In Jincy Willett’s 2008 novel, Amy Gallup teaches an extension class on writing fiction. She was once a writer herself: her first novel was published when she was only twenty-two, and she wrote a couple of decent novels after that. But when her husband died, her motivation died with him, and now she makes a living teaching all kinds of people to write. Though she knows she shouldn’t, she thinks of her students as types: the slacker, the jock, the lawyer. There’s the doctor who brings an entire novel in a shopping bag to the first class (a medical thriller, à la Robin Cook), and the guy who doesn’t really want to write but is hoping to get a date this way. There’s the talented young feminist and the sharp-eyed retired teacher; the overenthusiastic repeat student and the too-sweet housewife.
But these students refuse to be types. Despite her depression and reclusiveness, Amy finds herself enjoying them more and more: both who they are and what they have to say. They engage with each other’s texts in interesting ways, they listen, and they learn. They show up to class, even when their writing is terrible, not just wanting more, but giving more. They reveal more of themselves, showing what every writer (and reader) should know: that everyone is interesting, everyone has a story, no one is really a type.

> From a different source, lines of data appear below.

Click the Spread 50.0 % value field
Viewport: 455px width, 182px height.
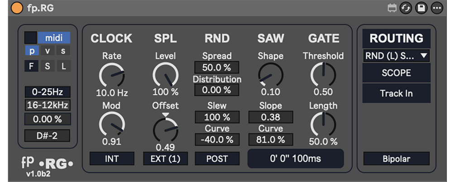[217, 67]
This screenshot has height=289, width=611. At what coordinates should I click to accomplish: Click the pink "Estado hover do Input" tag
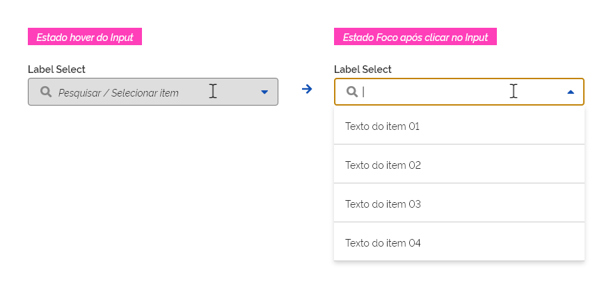(x=85, y=37)
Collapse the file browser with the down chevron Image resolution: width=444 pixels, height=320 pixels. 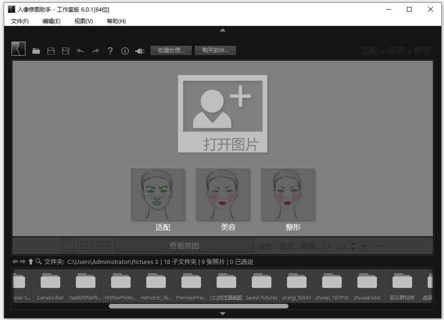pos(223,314)
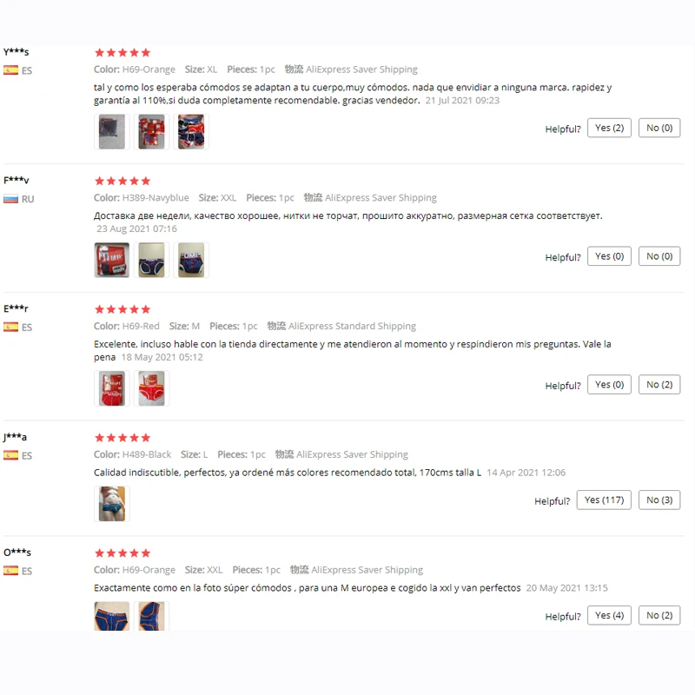Image resolution: width=695 pixels, height=695 pixels.
Task: Click Russia flag icon beside F***v
Action: (x=10, y=199)
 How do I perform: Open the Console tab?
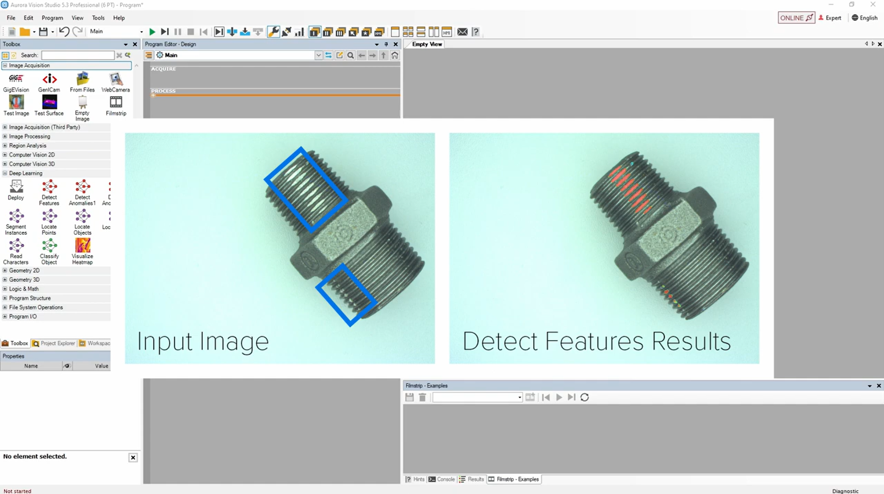click(441, 479)
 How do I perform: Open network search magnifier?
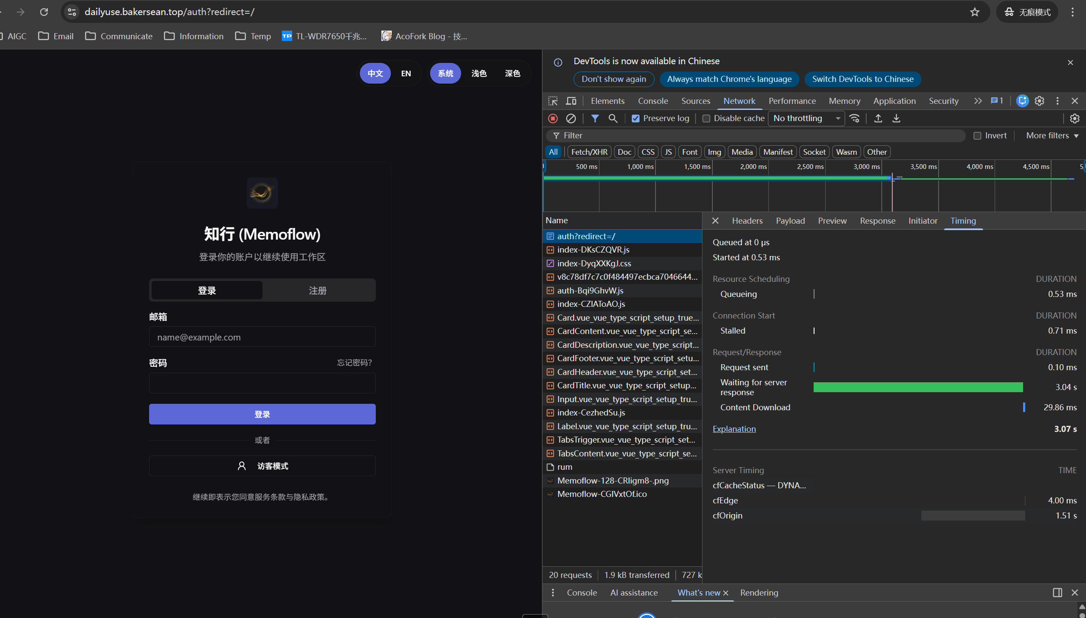coord(612,118)
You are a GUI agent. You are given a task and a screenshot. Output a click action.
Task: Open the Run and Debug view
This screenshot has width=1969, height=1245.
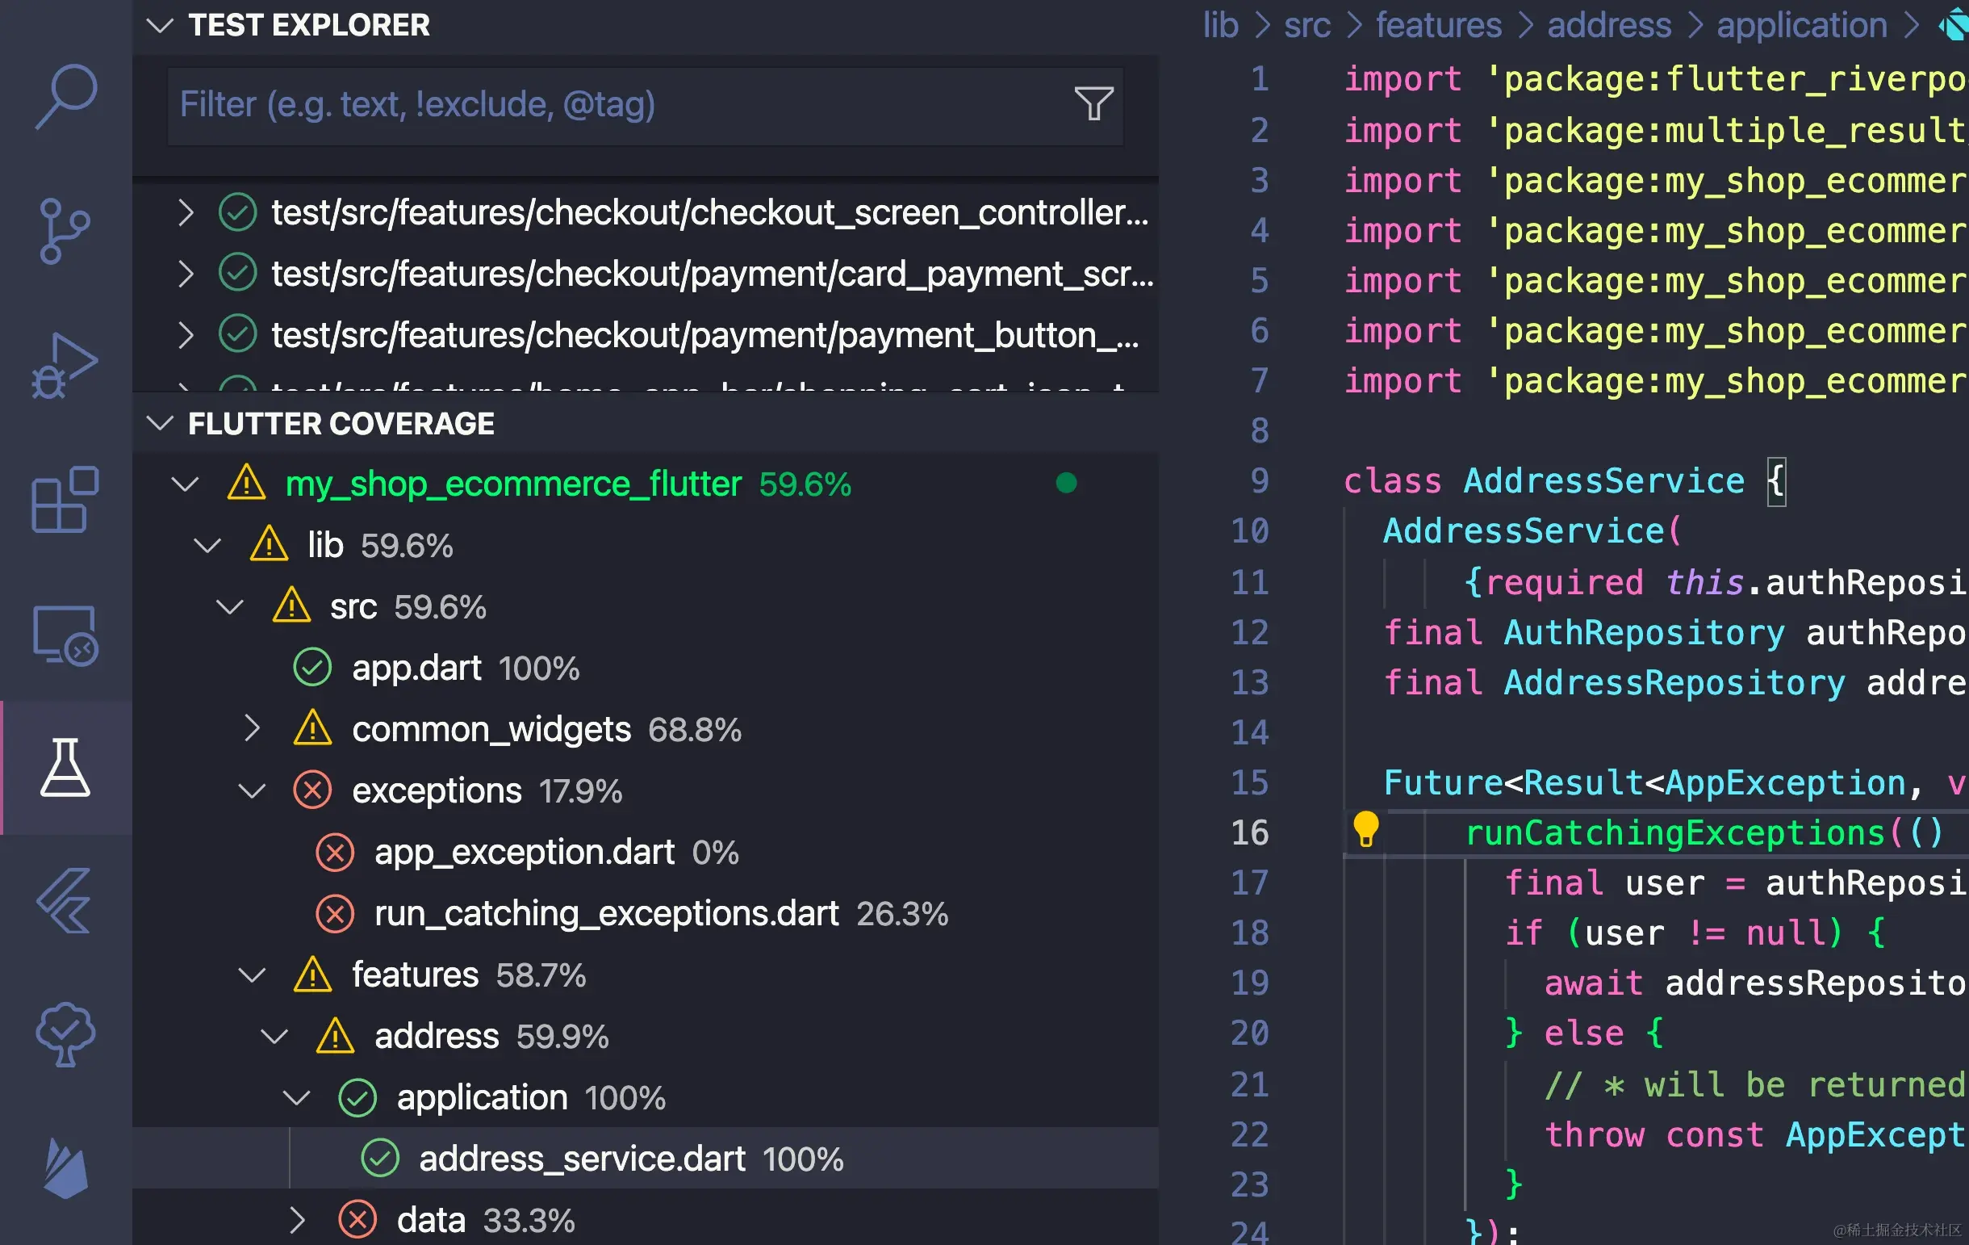tap(65, 365)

Then the book really surprised me. Up until this point it was about what I expected it to be: a very witty novel about a writing class and its teacher, in the style of Jincy Willett’s short stories in Jenny and the Jaws of Life (of which Teresa wrote a great review a few months back, though I think I liked it more than she did.) Literary fiction of the rather static, quotidian-epiphany sort, with an extra twist of humor. To my surprise and great enjoyment, the book turned out to have an actual plot! Right under my hands, it turned into a mystery!
Amy discovers that one of her students is a rather nasty person. Cruel parodies of a student’s poem appear, and vicious (but amusing) critiques. Someone slips an ugly and obscene cartoon between the pages of the marked copies of a text. Amy starts getting frightening anonymous phone calls in the middle of the night. And then the violence escalates, all the way to murder. Amy and her other students — who have bonded through the class and through the attacks on them — must try to understand who the murderer is and the reason for his or her crimes.
I absolutely loved this book. It was funny — I laughed out loud, often — and I think anyone who has taught writing or enjoys good prose will find this book’s satire very enjoyable. But it was also poignant and emotionally true to life. I am a big fan of literary fiction that plays with the conventions of genre, and the fact that this book surprised me with a real mystery pleased me immensely. I can’t wait to read Jincy Willett’s other novel, Winner of the National Book Award (yes, that’s the title!)